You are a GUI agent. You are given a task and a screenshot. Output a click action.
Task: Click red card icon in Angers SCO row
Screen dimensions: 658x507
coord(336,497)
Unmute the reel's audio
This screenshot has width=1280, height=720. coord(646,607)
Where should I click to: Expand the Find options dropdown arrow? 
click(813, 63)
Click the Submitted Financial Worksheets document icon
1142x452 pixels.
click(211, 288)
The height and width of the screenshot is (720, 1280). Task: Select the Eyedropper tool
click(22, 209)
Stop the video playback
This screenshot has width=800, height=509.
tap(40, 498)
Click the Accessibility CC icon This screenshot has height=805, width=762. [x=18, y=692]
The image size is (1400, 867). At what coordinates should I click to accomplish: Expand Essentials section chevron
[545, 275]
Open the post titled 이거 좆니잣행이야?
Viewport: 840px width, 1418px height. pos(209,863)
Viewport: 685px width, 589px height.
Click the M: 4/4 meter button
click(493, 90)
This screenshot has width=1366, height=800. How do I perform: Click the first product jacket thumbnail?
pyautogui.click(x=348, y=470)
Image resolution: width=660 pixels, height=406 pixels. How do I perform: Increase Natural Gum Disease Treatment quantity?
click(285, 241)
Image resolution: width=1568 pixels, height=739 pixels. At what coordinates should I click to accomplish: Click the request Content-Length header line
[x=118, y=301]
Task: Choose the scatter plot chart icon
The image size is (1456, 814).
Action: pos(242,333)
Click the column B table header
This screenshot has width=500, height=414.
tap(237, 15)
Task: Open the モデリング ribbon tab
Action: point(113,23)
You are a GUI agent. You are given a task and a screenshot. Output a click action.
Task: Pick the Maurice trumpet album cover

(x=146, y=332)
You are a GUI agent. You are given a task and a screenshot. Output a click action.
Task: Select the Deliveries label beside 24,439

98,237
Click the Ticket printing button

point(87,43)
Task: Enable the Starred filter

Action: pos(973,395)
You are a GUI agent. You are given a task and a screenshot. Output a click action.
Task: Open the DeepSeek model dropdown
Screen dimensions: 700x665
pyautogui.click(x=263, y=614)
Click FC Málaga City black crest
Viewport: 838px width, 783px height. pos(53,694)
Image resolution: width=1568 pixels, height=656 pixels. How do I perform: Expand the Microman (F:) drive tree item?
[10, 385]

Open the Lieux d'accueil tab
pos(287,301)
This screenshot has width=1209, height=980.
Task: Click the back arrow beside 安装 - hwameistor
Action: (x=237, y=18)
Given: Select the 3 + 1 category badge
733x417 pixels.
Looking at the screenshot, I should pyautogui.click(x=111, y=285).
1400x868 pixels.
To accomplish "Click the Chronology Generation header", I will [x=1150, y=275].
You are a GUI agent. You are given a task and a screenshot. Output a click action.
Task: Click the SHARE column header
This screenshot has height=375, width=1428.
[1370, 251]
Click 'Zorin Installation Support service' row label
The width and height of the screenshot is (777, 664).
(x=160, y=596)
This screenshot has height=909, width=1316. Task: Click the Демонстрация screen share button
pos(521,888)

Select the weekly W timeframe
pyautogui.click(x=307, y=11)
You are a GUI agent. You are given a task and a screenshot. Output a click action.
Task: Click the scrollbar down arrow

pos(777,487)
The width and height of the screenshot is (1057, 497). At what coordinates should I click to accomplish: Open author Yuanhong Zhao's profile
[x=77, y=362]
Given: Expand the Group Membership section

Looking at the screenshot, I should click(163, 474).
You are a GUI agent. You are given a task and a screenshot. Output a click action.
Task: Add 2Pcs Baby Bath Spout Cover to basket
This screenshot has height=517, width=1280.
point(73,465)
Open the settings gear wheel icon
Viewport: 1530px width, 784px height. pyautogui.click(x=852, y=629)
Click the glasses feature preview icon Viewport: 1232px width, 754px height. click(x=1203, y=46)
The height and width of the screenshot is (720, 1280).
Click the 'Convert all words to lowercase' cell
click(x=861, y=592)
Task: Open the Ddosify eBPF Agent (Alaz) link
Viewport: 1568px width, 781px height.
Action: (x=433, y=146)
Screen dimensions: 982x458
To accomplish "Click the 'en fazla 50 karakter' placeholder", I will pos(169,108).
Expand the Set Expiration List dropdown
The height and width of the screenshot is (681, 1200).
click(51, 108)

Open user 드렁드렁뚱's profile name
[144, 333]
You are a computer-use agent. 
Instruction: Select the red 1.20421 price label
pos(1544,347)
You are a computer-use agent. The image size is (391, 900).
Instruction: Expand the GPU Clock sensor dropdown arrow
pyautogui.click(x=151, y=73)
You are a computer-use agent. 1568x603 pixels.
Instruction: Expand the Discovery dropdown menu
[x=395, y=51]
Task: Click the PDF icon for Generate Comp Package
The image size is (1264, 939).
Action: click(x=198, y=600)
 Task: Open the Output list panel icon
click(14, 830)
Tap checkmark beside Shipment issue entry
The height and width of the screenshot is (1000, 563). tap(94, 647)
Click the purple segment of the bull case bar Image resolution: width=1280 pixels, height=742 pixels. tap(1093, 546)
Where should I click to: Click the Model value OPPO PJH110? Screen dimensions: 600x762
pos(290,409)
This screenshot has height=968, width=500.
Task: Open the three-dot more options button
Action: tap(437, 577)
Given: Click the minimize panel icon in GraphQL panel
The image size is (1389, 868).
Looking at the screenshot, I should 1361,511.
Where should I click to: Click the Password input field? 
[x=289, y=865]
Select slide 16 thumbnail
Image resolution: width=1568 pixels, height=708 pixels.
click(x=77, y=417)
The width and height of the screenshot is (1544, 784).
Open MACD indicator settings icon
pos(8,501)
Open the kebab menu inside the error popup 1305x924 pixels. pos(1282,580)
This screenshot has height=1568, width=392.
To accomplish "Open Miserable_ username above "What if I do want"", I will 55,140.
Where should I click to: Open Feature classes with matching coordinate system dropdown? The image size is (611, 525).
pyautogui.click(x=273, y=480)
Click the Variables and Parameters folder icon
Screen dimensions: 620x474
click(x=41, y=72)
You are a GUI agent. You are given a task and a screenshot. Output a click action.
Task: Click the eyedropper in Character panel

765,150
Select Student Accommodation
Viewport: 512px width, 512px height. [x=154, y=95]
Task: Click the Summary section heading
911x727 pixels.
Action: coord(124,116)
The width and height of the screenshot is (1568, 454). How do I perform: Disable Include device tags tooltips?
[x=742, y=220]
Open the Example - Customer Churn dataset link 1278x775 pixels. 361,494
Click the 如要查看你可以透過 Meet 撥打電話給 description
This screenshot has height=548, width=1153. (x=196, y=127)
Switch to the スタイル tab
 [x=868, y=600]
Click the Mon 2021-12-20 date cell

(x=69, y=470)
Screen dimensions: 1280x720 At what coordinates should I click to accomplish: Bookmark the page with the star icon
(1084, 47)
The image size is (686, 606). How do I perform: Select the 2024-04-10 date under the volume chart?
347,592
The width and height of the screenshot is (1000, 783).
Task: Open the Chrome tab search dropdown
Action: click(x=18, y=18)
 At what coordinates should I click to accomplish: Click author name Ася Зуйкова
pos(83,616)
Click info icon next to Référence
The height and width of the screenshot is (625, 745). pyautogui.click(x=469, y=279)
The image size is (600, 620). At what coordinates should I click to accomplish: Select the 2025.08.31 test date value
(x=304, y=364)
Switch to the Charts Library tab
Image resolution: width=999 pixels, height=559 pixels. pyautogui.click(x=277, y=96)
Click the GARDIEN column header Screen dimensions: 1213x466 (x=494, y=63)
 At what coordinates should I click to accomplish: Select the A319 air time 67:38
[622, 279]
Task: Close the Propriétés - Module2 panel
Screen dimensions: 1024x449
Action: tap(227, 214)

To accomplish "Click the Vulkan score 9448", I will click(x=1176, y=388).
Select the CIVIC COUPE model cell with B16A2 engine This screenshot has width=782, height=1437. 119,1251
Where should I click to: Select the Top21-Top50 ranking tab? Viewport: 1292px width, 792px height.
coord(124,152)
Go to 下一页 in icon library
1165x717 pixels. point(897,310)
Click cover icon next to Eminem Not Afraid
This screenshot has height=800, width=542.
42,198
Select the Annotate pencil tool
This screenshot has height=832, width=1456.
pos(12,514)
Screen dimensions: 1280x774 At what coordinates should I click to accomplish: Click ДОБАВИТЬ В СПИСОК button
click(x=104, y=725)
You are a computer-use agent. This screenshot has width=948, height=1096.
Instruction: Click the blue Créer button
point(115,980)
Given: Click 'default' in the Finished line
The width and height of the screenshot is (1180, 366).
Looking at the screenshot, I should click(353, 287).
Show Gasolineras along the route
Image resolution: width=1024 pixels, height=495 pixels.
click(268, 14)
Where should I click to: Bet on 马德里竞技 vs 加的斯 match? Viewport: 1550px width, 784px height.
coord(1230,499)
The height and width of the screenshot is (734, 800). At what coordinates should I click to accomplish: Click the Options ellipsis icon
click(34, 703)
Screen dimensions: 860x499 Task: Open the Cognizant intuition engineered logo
·····
◆ Problem ◆
Look above for the line containing "Viewport: 685px width, 589px height.". Output from there through the line containing "Task: Choose the scatter plot chart icon", exactly and inclusively.

◆ Response area ◆
Viewport: 685px width, 589px height.
Click the M: 4/4 meter button
click(493, 90)
This screenshot has width=1366, height=800. How do I perform: Click the first product jacket thumbnail?
pyautogui.click(x=348, y=470)
Image resolution: width=660 pixels, height=406 pixels. How do I perform: Increase Natural Gum Disease Treatment quantity?
click(285, 241)
Image resolution: width=1568 pixels, height=739 pixels. At what coordinates should I click to accomplish: Click the request Content-Length header line
[x=118, y=301]
Task: Choose the scatter plot chart icon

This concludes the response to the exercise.